The essence of New Labour has long gone and has been replaced by the panic politics of the fat bumblebee trapped in a jar. Lots of buzzing with little progress.

If you distilled the original New Labour, you would been left with a concentated solution of  Tony Blair and Alastair Campbell. There was nothing else.

Admittedly they did have Gordon Brown fretting in the background like a petulant schoolboy who was waiting for his turn at kicking the football. “It’s my turn. Can I have a go now? You said that I could have a go. Why can’t I have a go. You promised….”

Eventually Tony handed Gordon the ball and instead of blasting a few penalties, Gordon began the tediously predictable business of scoring own goals.

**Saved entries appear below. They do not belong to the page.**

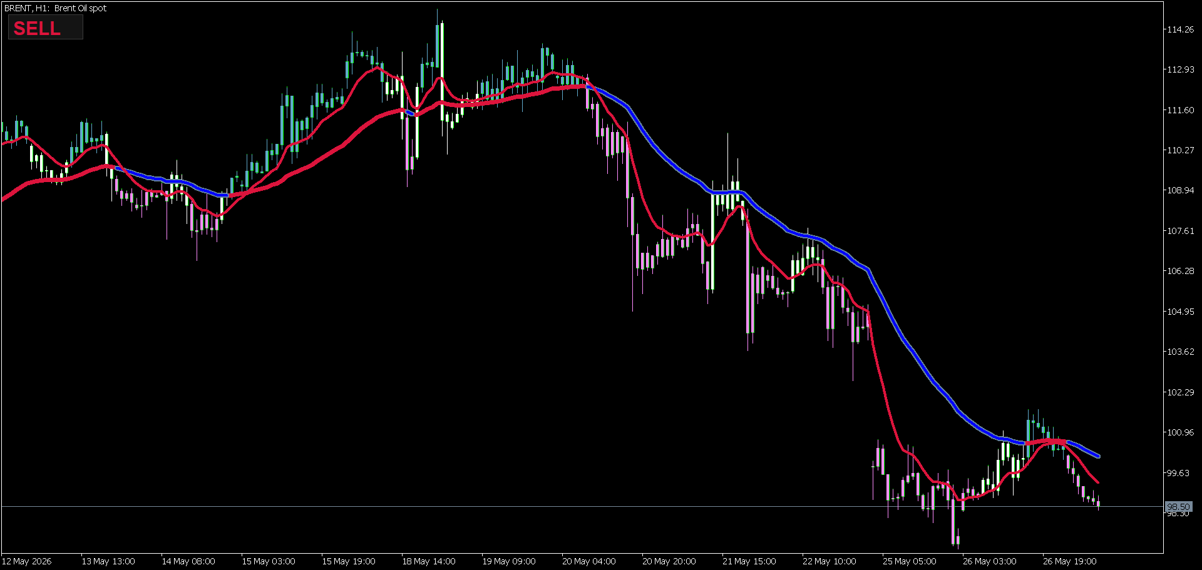Click the 20 May 04:00 time marker

coord(589,561)
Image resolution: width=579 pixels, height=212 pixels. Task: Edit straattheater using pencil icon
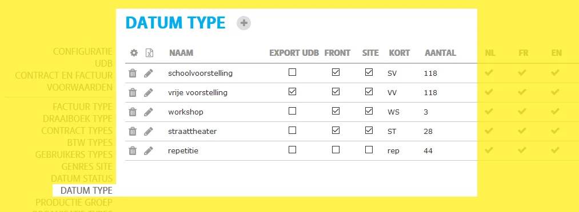(148, 131)
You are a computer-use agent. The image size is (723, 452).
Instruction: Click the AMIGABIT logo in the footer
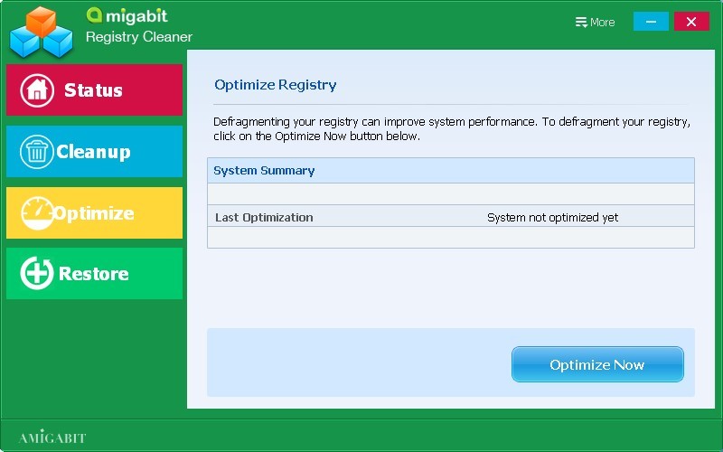(x=52, y=438)
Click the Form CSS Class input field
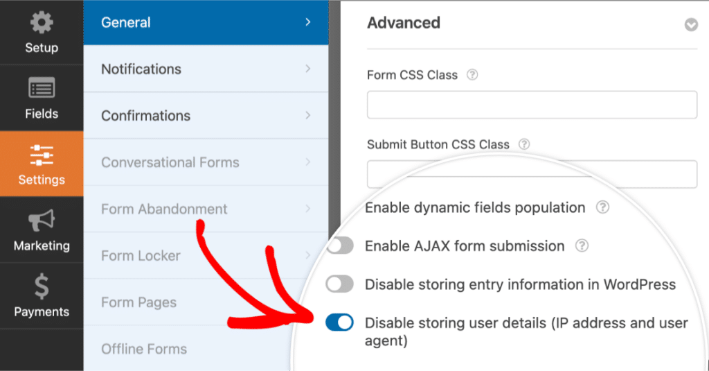 tap(531, 105)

The snap election, the 10p tax rate, casinos, cannabis classification, 24-hour drinking, ID cards and inheritance tax are some of the issues which have become U-issues. (The Scottish devolution referendum may yet become a U-issue but for the moment, both sides are right therefore Gordon has made progress because this one looks more like a “Mobius” issue!!)

Gordon’s hard-core supporters say that the only way is up. The recent election results and the installation of BoJo as Mayor of London have placed GB (as well as Gordon Brown) at rock-bottom.

If he is indeed at rock bottom, someone please tell him that the usual procedure is to stop digging and make a U-turn. He should be able to manage that.